4,My argument for the development of the driverl...


In [15]:
train_data = train_data.dropna()
data_size = len(train_data.text)

In [45]:
def data_proccesing(data,ngram=4):
    X,Y = [],[]
    for row in data:
        text = re.sub(r"[^A-Za-z0-9\s]", "", row)
        tokens = word_tokenize(text.lower())

        sentence = []
        for token in tokens:
            try:
                sentence.append(word_index.index(token))
            except:
                sentence.append(word_index.index("<unk>"))             
        
        ng = ngrams(sentence, ngram)
        for i in ng:
            X.append(i[:-1])
            Y.append(i[-1])
    
    X = np.array(X)
    Y = np.array(Y)
    
    return X,Y
        


## 3. Model

In [14]:
model = Sequential ([
    Embedding(input_dim=vocab_size,
              output_dim=embedding_dim,
              weights=[embedding_matrix],
              trainable=False),
    LSTM(256,return_sequences=True),
    Dropout(0.2),
    LSTM(128,return_sequences=False),
    Dropout(0.2),
    Dense(200, activation='relu'),
    Dropout(0.2),
    Dense(vocab_size, activation='softmax')
])
model.compile(loss='sparse_categorical_crossentropy', optimizer='adam', metrics=['accuracy'])


### training


In [34]:
history = []

def train(epochs =10,sample_size=0.1):
    global history,data_size
    if sample_size>data_size-1 :
        print("too large sample size")
        return 
    if sample_size>1:
        r = random.randint(0,data_size-sample_size)
    elif 0<sample_size <= 1:
        sample_size = int(sample_size * data_size)
        r = random.randint(0,data_size-sample_size)
    else: 
        print("invalid parameters")
        return 
        
    sample_x,sample_y = data_proccesing(train_data.text[r:r+sample_size])
    his = model.fit(sample_x,sample_y,epochs = epochs ,validation_split=0.2)
    
    fig, ax = plt.subplots(nrows=1, ncols=2, figsize=(10, 4))

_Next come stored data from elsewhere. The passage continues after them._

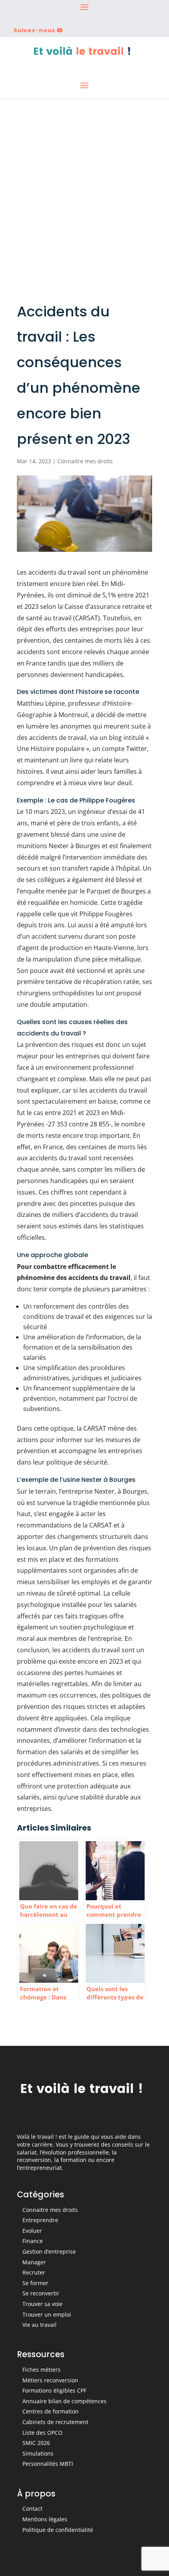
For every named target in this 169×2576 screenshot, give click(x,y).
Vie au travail (39, 2324)
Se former (35, 2283)
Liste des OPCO (42, 2432)
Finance (32, 2241)
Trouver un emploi (46, 2314)
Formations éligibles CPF (54, 2390)
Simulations (37, 2453)
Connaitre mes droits (85, 461)
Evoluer (32, 2230)
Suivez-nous (34, 30)
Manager (34, 2262)
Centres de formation (50, 2411)
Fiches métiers (41, 2369)
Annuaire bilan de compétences (64, 2401)
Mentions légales (44, 2519)
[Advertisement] (84, 187)
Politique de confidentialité (57, 2529)
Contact (32, 2508)
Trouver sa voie (42, 2304)
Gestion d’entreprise (49, 2251)
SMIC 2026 (36, 2443)
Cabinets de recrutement (55, 2422)
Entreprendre (40, 2220)
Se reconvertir (40, 2293)
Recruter (33, 2272)
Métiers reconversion (50, 2380)
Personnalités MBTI (47, 2463)
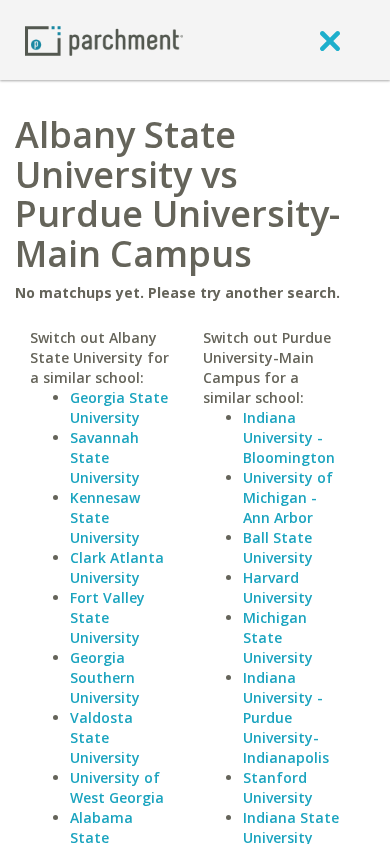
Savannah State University (105, 457)
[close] (330, 40)
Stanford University (278, 787)
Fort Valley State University (107, 617)
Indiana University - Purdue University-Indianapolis (286, 717)
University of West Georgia (117, 787)
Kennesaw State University (105, 517)
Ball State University (278, 547)
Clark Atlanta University (117, 567)
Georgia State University (119, 407)
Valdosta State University (105, 737)
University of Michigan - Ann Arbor (288, 497)
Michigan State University (278, 637)
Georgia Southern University (105, 677)
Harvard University (278, 587)
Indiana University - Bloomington (289, 437)
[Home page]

    ax[0].plot(his.history['accuracy'])
    ax[0].plot(his.history['val_accuracy'])
    ax[0].legend(['accuracy', 'val'], loc='upper left')

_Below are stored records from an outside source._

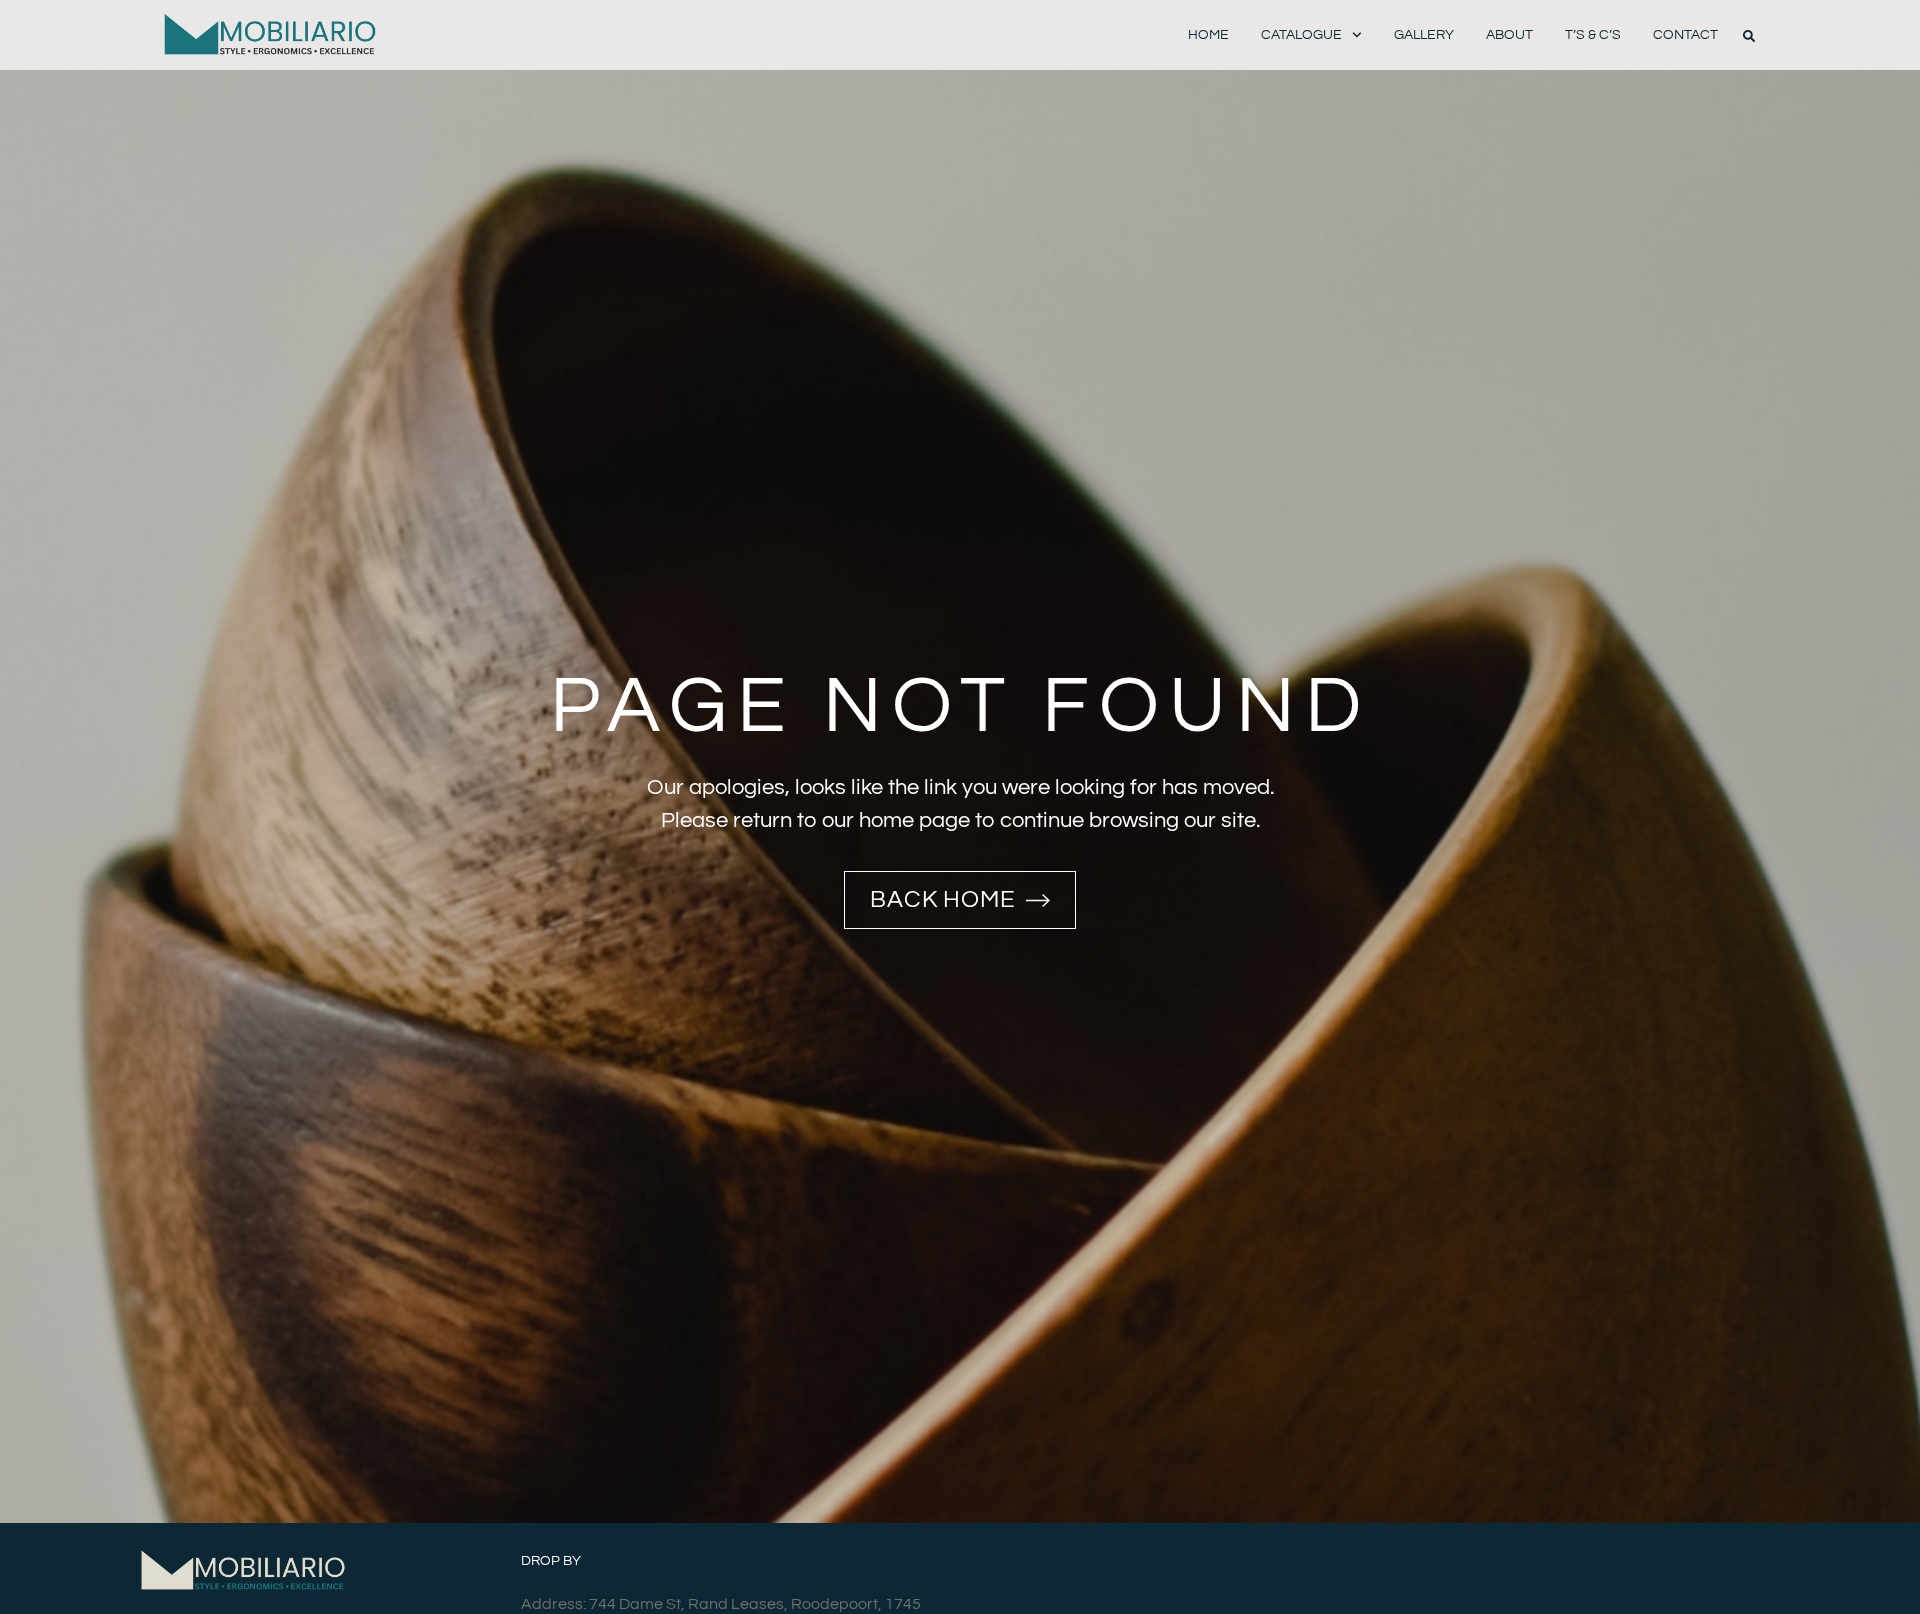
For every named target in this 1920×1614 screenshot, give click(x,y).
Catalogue (1301, 35)
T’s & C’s (1593, 35)
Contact (1685, 35)
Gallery (1424, 35)
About (1509, 35)
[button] (1749, 36)
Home (1208, 35)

    ax[1].plot(his.history['loss'])
    ax[1].plot(his.history['val_loss'])
    ax[1].legend(['loss', 'val_loss'], loc='upper left')

    plt.show()
    
#     history.append(his.history)

In [None]:
train()

### prediction

In [80]:

def pred(words,lenght=100):
    word_arr = list(words.split())
    indexs = [word_index.index(w.lower()) for w in word_arr ]
    vec = np.array(indexs).reshape(1,3,1)
    prd = np.argmax(model.predict(vec,verbose=0))
    prd = word_index[prd] 
    
    
    return prd

In [82]:

cnt = 0
arr = ["my","name",'is']
print(arr[0],arr[1],end=" ")
while cnt<100:
    prd = pred(" ".join(arr))
    arr[0] = arr[1]
    arr[1] = prd
    cnt +=1
    print(prd,end=" ")

my name it good you i that it but dinner with know sounds they me , they suggest , over cake suggest silly hear last go i <unk> it us us . . good to thats with idea sounds hear fun go . <unk> to with with sounds sounds me me they they , , after suggest i our it thats you idea that hear with go sounds <unk> me are they shall , ? suggest that over with cake dinner know know tempting tempting and and too of s . . good to thats with idea sounds hear fun go . 

### Note : 
This model requires a large amount of data to function as expected. It is intended for learning purposes only.